On March 26, 1969, at the end of the first quarter of the corporation's operation, the first annual meeting was held. 3 Coffey, Picard, Holmes, Bronson and Bateson were present. Cash basis profits of $498,000 were reported by Bronson as Treasurer, and Coffey, prepared a press release which indicated that the company had gross receipts of 6.6 million dollars, an increase of approximately 15% Over the previous year. Despite the company's profitability, it had cash flow problems as a result of its rapid growth and because expenses were incurred and payable long before accounts could be billed.

At the March meeting, Bronson also reported that a final settlement had been reached with former partner Nelson.

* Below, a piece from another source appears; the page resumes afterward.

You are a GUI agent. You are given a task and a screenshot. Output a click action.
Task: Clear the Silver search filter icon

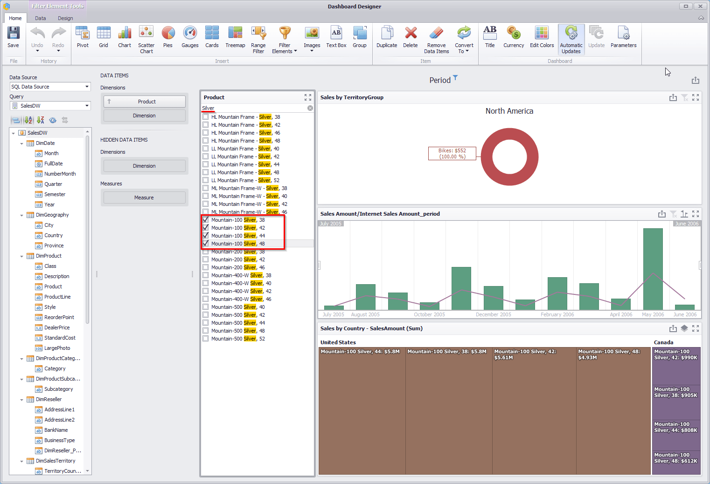310,108
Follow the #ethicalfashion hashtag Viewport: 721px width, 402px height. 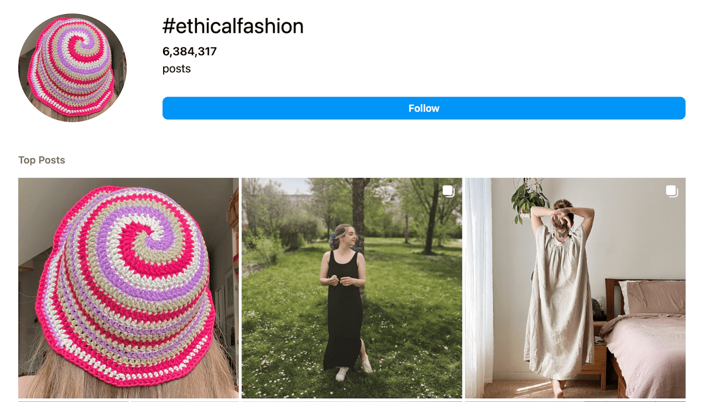(423, 108)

Nelson was to receive $400,000 for his 26% Interest in the partnership. Coffey advised the stockholders that, since they had now formed a corporation, they should agree on some method of determining the value of the stock in the event of death. Holmes When Holmes died on April 9, 1969, he owned a 46% Interest in the partnership and 350 shares, or 41.7% Of the corporation's capital stock. He had loaned the corporation a total of $244,000. After Holmes's death, Bateson became President of Maguire, and he and Bronson became the sole directors.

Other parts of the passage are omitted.